• REQUIRED WORK
Only the lines from the one with "This screenshot has height=567, width=1199." through the last line of the records below belong in your answer, reproduced exactly and with the pictures left out.

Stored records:
*** Begin section ***

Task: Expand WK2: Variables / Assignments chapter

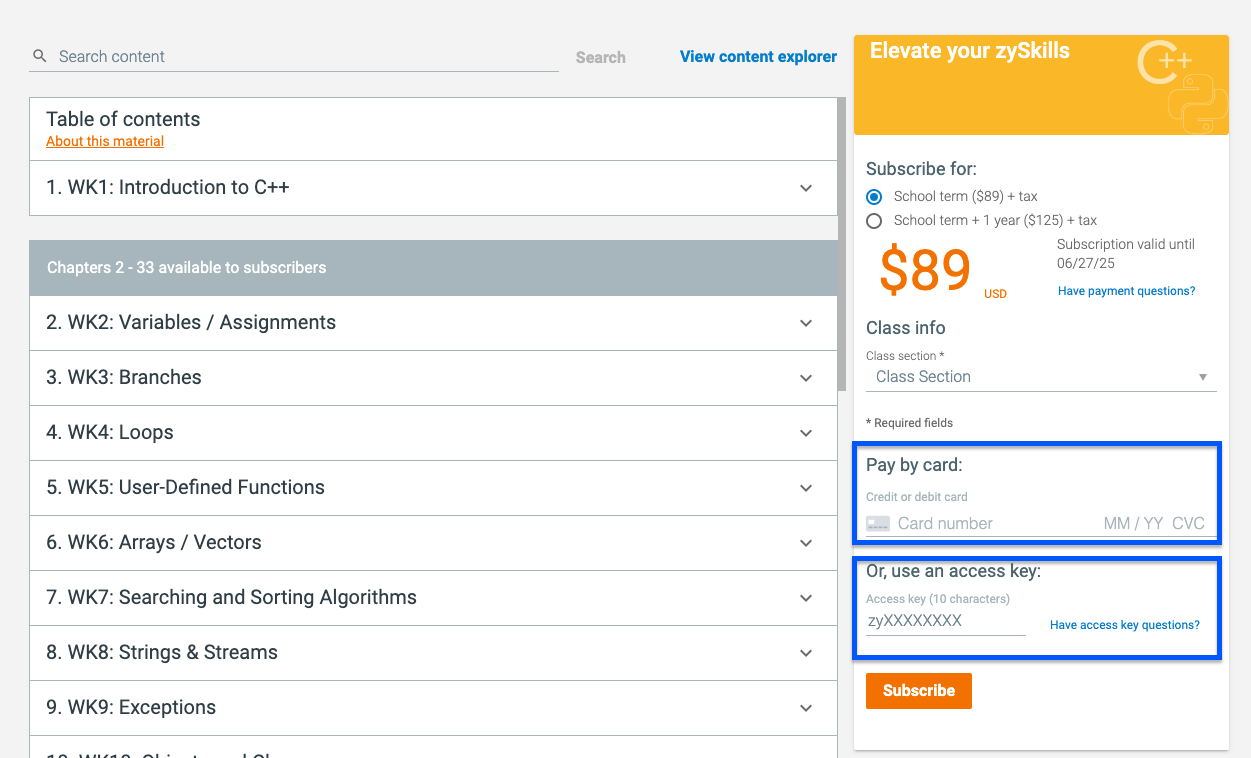Action: [806, 323]
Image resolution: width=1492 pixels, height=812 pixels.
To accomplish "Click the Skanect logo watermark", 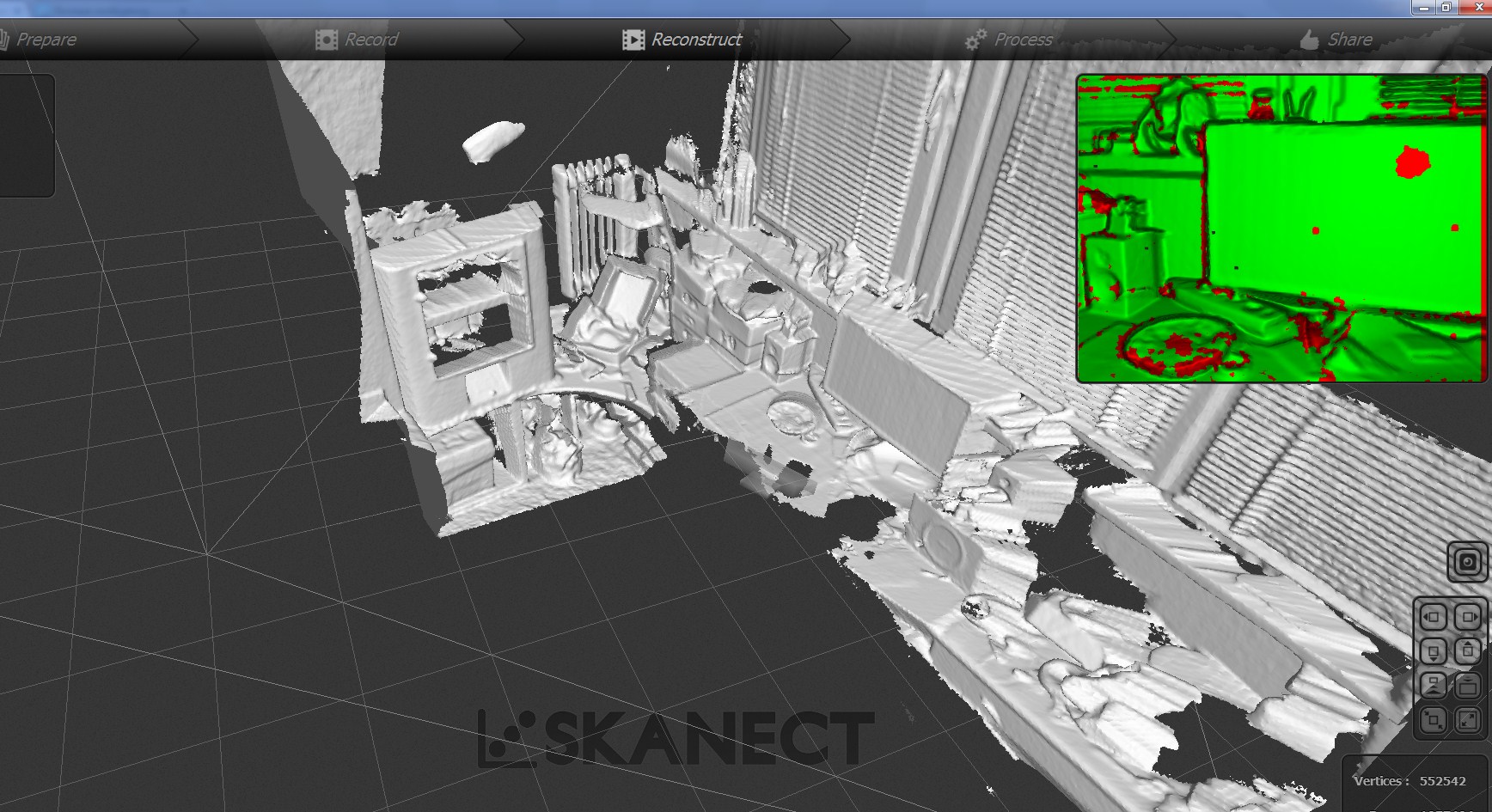I will (x=676, y=738).
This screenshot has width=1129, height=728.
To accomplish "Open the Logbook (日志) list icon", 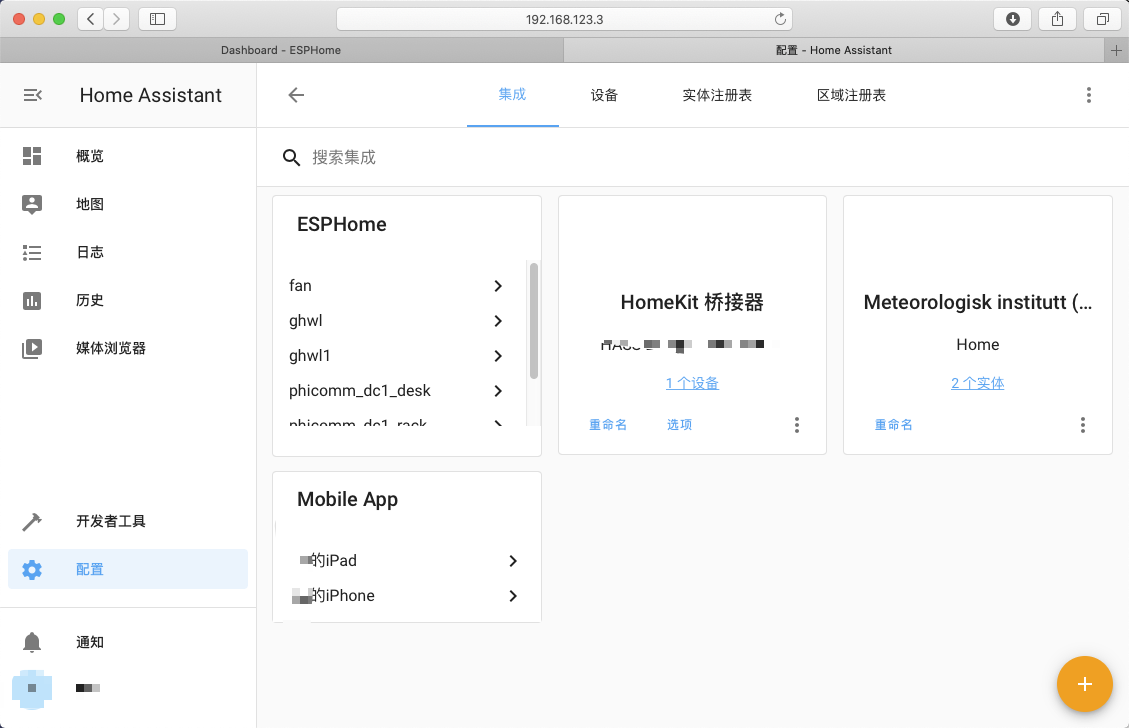I will [32, 252].
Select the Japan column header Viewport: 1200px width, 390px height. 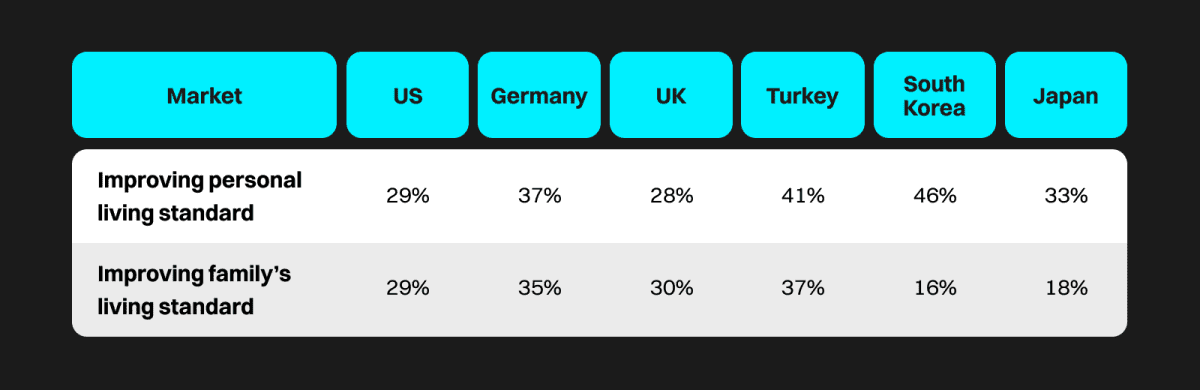(x=1066, y=96)
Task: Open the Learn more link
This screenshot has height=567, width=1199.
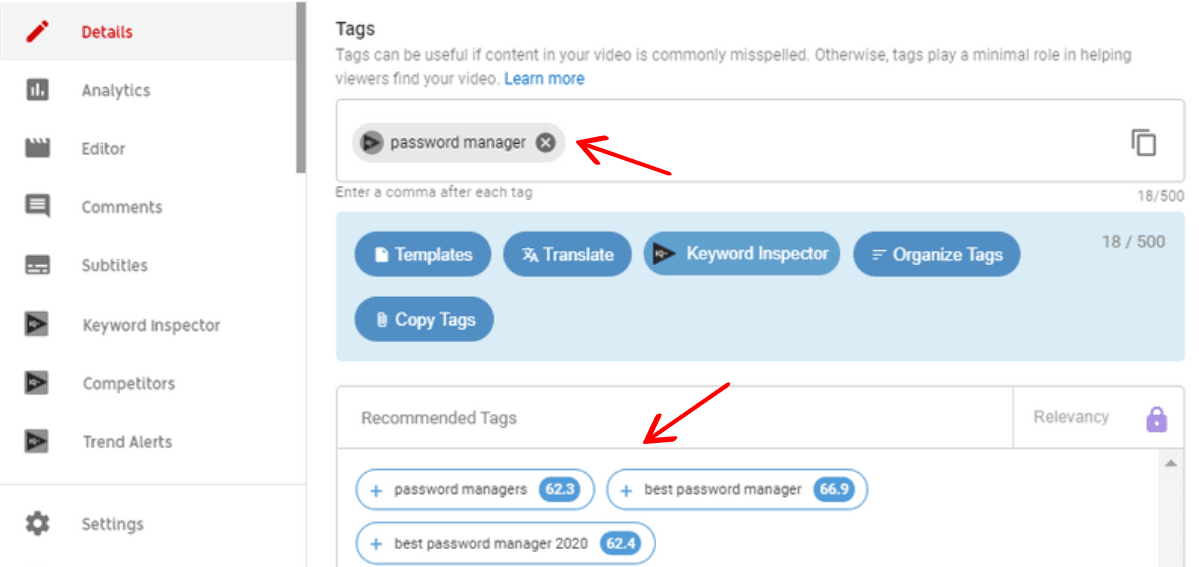Action: 544,79
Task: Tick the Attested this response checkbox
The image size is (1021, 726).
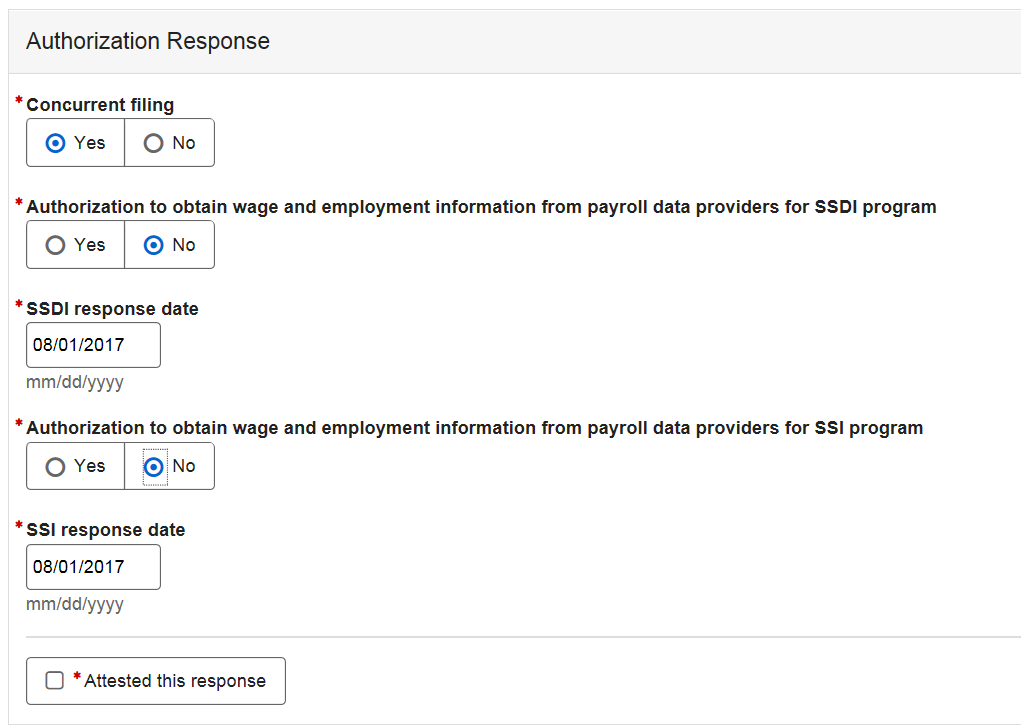Action: click(x=55, y=681)
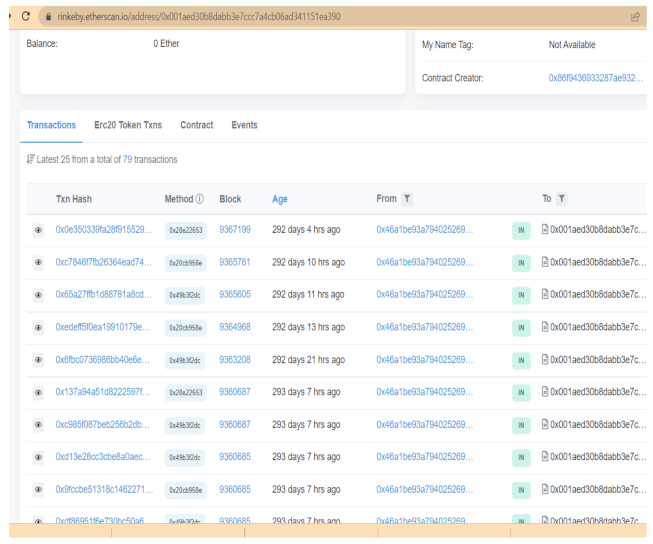The height and width of the screenshot is (544, 653).
Task: Click the Age column header to toggle format
Action: 280,199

*** End section ***

• TASK ANSWER
This screenshot has height=567, width=1199.
Action: 544,79
Task: Tick the Attested this response checkbox
The image size is (1021, 726).
Action: click(x=55, y=681)
The height and width of the screenshot is (544, 653).
Task: Click the Age column header to toggle format
Action: 280,199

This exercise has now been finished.